European players’ agency, Perican Sports, which took five Malawian players for trials in Turkey, has observed that the players needed food supplements to attain the body shape and physique to play football at a high level.
The agency said this on Tuesday in relation to the status of the players’ trials.
Blessings Mpokera and Alick Lungu of Nyasa Big Bullets, Chawanangwa Gumbo of Ekwendeni Hammers, Karonga United’s Mphatso Kamanga and Bangwe All Stars’ Fanizo Mwansambo were spotted by the agency during Under-23 friendly games in Turkey three months.
A statement from the agency said: “We have done everything on these players, training and feeding them at CampProfi Istanbul, Gumbo and Mpokera have reached special level with individual protein support, fortified foods and exercise. And you will now see them at national team.”
Football analyst George Kaudza Masina, who is also Silver Strikers board chairperson, attributed the situation to lack of knowledge on the importance of nutrition to the players’ development.
“The trained coaches deliberately ignore food science due to poverty. Where these are introduced, there has been resistance for our athletes to change their eating habits.
“Real professional athletes have embraced diet in their daily programmes and so too clubs. It is imperative to understand how height, weight and body mass have to be talking to each other for the good of our athletes. In serious clubs worldwide, if an athlete becomes overweight or underweight beyond the minimum, he is either dropped or fined and this makes them to be on guard all the time for the good of their career.”
On his part, football marketing analyst Kevin Moyo said it was a wake-up call for Malawian clubs and other African countries to embrace nutrition as critical to footballers’ development.
“Apart from skill, speed and agility, nutrition is part of the building process of any elite athlete. Players need to build muscle and have low body fat to excel at top level. It is very difficult for players who weigh less than 70 kilogrammes to play in top leagues. Remember how small Gabadinho Mhango was before joining South Africa’s Orlando Pirates.”
Another analyst, Felix Nyamanya Sapao said the modern game needs nutritionists.
“The game has evolved and how athletes train should be complemented by what they eat. The game and athletes are monitored on a daily basis and good eating habits are key for any sport,” he said.
Sapao called for a mindset change for local clubs to take issues of diet seriously.
Silver Strikers chief executive officer Thoko Chimbali said the club attaches great importance to the issue of nutrition.
“Our medical personnel prescribes the food for the players. However, the onus is on the players to follow the instructions,” he said.
On his part, Ekwendeni Hammers general secretary Benjamin Thole attributed the situation to lack of resources.
“This is true, but if we are struggling to meet basic needs for the club, how can we talk about nutrition of our players? Much as we know its importance, for Ekwendeni Hammers we cannot manage this now because of lack of resources,” he said.
Reacting to the concern, Football Association of Malawi media and communications director Gomegzani Zakazaka admitted that Malawian clubs overlook the importance of nutrition to the conditioning of their players.

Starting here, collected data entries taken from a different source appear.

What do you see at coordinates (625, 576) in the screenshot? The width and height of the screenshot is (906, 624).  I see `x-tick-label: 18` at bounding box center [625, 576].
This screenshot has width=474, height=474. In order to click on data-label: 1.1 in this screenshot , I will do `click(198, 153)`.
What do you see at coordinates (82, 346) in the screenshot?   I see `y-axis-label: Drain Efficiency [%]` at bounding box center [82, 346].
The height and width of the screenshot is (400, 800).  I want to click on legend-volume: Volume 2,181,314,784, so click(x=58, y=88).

He said: “As a country, we have not taken the issue of diet of not only players but athletes in general seriously. Basically, we have concentrated more on just playing the game, basic aspects of training, coaching and the like. It’s something we have to look into if we are to develop football to be specific,” he said.

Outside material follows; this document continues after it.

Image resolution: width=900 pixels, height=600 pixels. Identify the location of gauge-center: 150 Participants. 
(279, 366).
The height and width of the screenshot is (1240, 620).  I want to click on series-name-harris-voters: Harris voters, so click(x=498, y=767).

However, Zakazaka said they have put in place measures to ensure that players are offered good diet and healthy practices.
While commending Nyasa Big Bullets for leading the way by recruiting a physiotherapist, Zakazaka urged clubs to complement FAM’s efforts as national team players spent most of their time with their clubs.
He said: “We need to do more at club level now because at national level we stay with these boys for a short time, two weeks a week and sometimes five days. This is a short period to work on players in terms of nutrition for their continuous development.
“But if you look at nutrition at this level, they also come with expenses looking at the structure of our game in terms of resources, it’s also another issue that affects us as we want to develop the game.”